Xanthogranulomatous cholecystitis: a clinicopathological study of its association with gallbladder carcinoma

Abstract

Objectives: To determine the distribution of macrophages (MΦ) in both xanthogranulomatous cholecystitis (XGC) and gallbladder carcinoma (GBC) and to analyze the association between XGC and GBC.

Methods: From January 2009 to June 2011, 110 patients with gallbladder diseases, including 35 with GBC, 45 with XGC and 30 with chronic cholecystitis (CC), were enrolled. Immunohistochemistry stain and real-time polymerase chain reaction using oncogenes (BCL-2, c-Myc) and anti-oncogene genes (p53, p21) were performed, serum expressions of tumor marker (CA19-9, CA724 and CA242) were also conducted. MΦ were used to determine their potential role in the carcinogenesis of GBC.

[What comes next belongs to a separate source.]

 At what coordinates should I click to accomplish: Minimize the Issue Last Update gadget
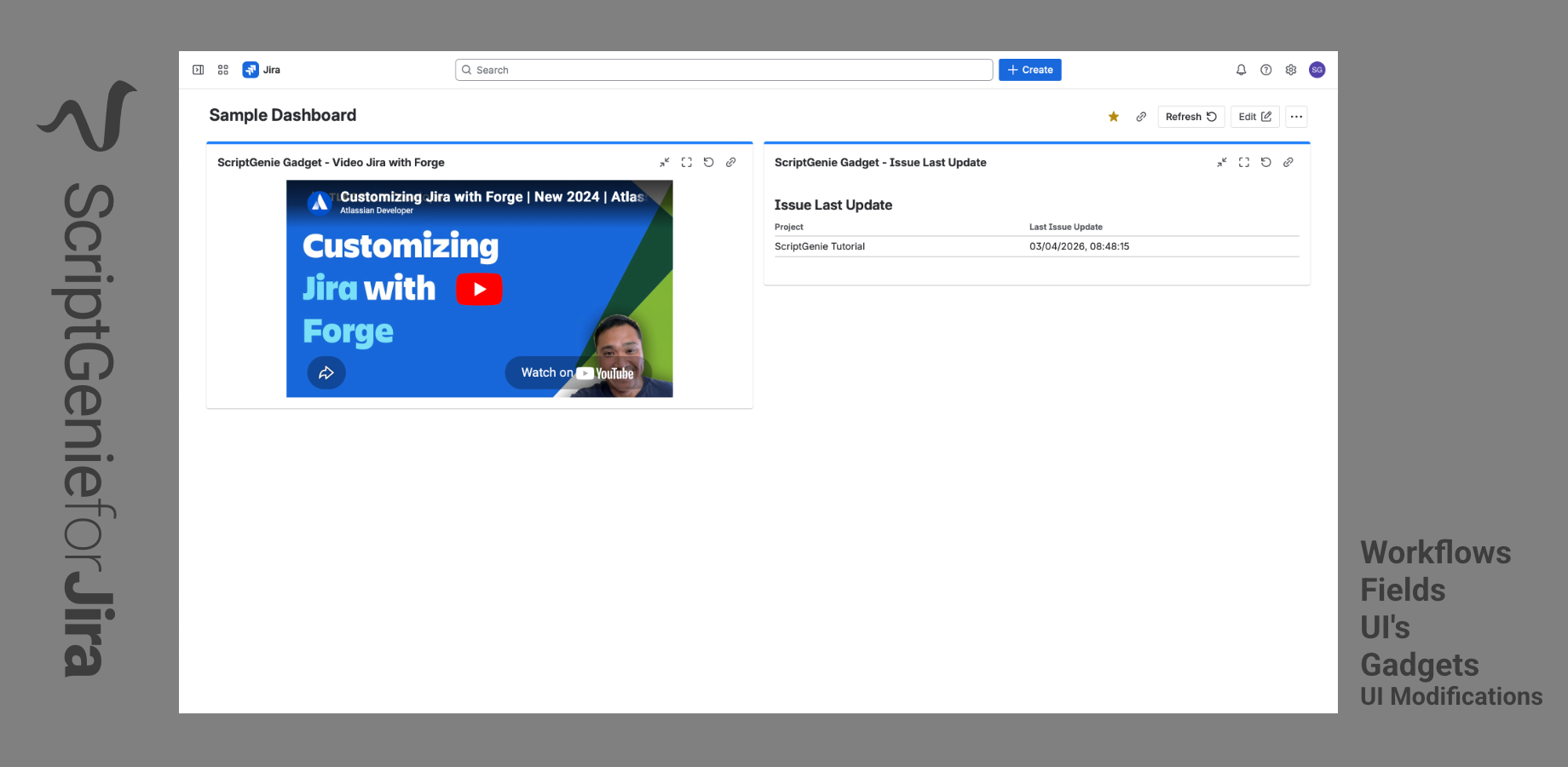1222,162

Results: BCL-2 and c-Myc expressions gradually increased among CC, XGC and GBC (P = 0.032 and P = 0.020, respectively); while p53 and p21 were similar in the three groups (P = 0.167 and P = 0.122, respectively). Serum BCL-2 and c-Myc were significantly correlated with their tissue levels; in terms of serum tumor markers, which gradually increased among CC, XGC and GBC, however, CA242 and CA724 were both negative in XGC but positive in GBC. Furthermore, gradually increasing MΦ counts were observed among CC, XGC and GBC groups; c-Myc and CA724 were independent predictors for the differentiation of XGC and GBC.

Conclusions: XGC is an uncommon inflammatory condition distinct from CC and may be associated with the precancerous nature of GBC for its upregulated oncogenes and MΦ biology. c-Myc and CA724 were independent predictors for the differentiation of XGC and GBC.